▶ **TEXT SECTION**:

Friday, October 28, 2011

"Laundry" Performing The Story Of Ireland's Magdalene Laundries (Part 3)

My third and final account of experiencing the "Laundry" performance:

This is surely in total contrast to any confession box I've ever entered. The area is small and the light from the corner lamp guides my eyes to the smiling girl who begins to describe a dress which she seems very fond of. She explains in great detail, for example, the intricate stitching on the sleeve, that goes from the wrist all the way up to the shoulder and around and how soft the material is. I'm not sure what she's trying to tell me, perhaps she is a little disturbed. Unsure, I go along with her, telling her how beautiful it sounds.

She begins to whistle, saying how whistling makes Baby Jesus cry but that she doesn't mind. Again, I nod in agreement. Moving towards me and still smiling she begins to dance. She opens her arms as if inviting me to join her, I accept her invitation. Slowly we move around, she whistling a tune I know from way back, me humming along. For a brief few moments I forget the awful horror I witnessed earlier. As we finish our dance and the girl is once again describing her lovely dress the door opens and I'm shown out to a girl who leads me towards a room at the back of the church. While walking up the couple of alter steps leading to the door this young "Maggie" instructs me under her breath to "act natural".

▶ **TASKS TO CARRY OUT**:
• 1. Decide whether each statement agrees with the post about the "Laundry" performance, answering yes or no and quoting the deciding words from the post: (a) The girl in the small room says that whistling makes Baby Jesus cry. (b) The writer turns down the girl's invitation to dance. (c) The stitching on the dress sleeve runs from the wrist only as far as the elbow.
• 2. Carry the post about the "Laundry" performance forward, picking up right after its final sentence.
The material after this post is not needed for any of the work here.

▶ **EXCERPTED DATA**:
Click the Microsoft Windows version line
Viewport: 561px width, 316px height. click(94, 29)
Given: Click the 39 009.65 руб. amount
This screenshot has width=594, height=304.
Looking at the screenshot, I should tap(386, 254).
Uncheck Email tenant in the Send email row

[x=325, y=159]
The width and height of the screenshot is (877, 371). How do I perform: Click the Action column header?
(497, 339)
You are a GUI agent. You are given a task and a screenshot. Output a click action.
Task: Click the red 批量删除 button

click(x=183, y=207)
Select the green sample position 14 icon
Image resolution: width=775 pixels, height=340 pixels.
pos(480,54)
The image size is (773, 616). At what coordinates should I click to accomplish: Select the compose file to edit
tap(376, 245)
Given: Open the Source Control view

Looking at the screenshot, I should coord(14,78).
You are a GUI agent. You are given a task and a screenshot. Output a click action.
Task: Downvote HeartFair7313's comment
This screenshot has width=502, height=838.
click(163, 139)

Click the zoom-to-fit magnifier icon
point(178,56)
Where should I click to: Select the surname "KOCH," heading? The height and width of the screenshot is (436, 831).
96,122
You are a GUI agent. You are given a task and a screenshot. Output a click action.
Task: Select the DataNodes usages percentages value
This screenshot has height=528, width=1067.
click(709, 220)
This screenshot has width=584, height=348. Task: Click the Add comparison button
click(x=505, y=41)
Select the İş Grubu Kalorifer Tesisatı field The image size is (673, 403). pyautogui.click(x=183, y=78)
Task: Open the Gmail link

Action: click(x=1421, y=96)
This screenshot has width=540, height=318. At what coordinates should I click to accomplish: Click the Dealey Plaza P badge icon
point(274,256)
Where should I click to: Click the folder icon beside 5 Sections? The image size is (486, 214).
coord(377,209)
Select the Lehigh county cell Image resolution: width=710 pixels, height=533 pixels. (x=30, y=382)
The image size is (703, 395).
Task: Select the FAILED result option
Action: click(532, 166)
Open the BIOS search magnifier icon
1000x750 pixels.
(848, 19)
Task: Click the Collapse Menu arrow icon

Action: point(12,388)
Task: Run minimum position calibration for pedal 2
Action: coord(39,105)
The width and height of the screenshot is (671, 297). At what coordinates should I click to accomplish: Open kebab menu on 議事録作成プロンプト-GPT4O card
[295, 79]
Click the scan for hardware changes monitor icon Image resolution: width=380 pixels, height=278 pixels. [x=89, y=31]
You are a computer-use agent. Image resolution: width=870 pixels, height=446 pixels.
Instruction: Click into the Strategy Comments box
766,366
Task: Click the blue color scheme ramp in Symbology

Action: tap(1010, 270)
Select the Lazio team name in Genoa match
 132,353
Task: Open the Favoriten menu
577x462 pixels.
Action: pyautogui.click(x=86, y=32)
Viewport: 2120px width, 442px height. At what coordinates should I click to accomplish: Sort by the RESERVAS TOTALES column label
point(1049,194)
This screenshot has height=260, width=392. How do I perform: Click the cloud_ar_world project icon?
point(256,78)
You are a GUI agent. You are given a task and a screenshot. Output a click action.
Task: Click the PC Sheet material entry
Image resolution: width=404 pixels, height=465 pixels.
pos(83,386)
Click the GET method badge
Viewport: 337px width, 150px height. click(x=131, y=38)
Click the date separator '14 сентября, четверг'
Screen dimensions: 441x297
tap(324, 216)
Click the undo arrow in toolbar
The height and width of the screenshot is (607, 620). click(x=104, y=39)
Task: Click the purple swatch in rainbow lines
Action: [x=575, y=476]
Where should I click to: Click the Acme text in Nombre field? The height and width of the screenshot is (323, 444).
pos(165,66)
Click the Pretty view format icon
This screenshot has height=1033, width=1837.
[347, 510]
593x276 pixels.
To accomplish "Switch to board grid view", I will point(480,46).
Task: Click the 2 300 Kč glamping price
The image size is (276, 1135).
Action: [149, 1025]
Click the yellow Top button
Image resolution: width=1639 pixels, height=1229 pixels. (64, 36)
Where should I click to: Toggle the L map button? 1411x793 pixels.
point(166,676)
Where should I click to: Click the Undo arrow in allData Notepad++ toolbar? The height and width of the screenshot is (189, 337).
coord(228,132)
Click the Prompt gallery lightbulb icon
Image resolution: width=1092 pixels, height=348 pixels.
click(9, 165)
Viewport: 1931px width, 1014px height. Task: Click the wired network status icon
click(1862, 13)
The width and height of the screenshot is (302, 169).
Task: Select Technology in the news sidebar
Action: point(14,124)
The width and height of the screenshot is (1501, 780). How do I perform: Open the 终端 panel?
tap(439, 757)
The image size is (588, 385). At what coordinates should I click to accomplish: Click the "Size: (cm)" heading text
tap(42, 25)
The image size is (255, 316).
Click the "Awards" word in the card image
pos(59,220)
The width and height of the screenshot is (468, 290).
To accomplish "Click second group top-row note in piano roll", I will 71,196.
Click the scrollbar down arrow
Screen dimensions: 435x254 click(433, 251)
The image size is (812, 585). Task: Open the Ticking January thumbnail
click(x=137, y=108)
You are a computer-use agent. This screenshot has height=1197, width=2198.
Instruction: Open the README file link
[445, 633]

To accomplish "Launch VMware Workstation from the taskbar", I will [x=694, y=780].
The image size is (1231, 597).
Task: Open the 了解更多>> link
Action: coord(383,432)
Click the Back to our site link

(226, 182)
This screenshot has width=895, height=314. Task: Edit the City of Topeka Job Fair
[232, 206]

▶ **TASK RESULTS**:
• 1.
(a) Yes: "She begins to whistle, saying how whistling makes Baby Jesus cry but that she doesn't mind."
(b) No: "I accept her invitation."
(c) No: "the intricate stitching on the sleeve, that goes from the wrist all the way up to the shoulder and around"

• 2.
Inside, bundles of crumpled sheets lie on the floor, a stark reminder of the building's line of business. The young "Maggie" tells me that the hardest thing for her to bear is the silence. I stare at the images of the actual laundry building imprinted on the red stain glass window, it sends a chill down my spine. This poor child wants out of here and begs me help her to escape. I whisper to her "OK, my life's nearing its end, yours is only beginning, let's go". I was by now so immersed in the story that I actually felt I would get into trouble if I was caught but I was willing to chance it. She suggests I pretend I'm helping her to bring out laundry and again whispers to me to "act natural".

Together we gather an armful of sheets each and head out the door, down the alter steps. Walking off the alter she whispers "genuflect" which we do together. As we turn to walk down the aisle "Matron" is coming towards us and asks where we're going. The girl tells her I'm just helping. We keep walking in silence. Again when we reach the front door she tells one of the girls standing nearby that she'll be back soon. The door closes behind us with a loud slam. Right outside a taxi is waiting, the girl bangs on the back door, it opens, I jump in, she hurriedly thanks me. I whisper "go" and she races across the road and disappears. I utter a silent "God be with you, child". The taximan asks where she's gone, I tell him she'll be back in a minute. He introduces himself as Den-den. We drive off, I've no idea where we're going.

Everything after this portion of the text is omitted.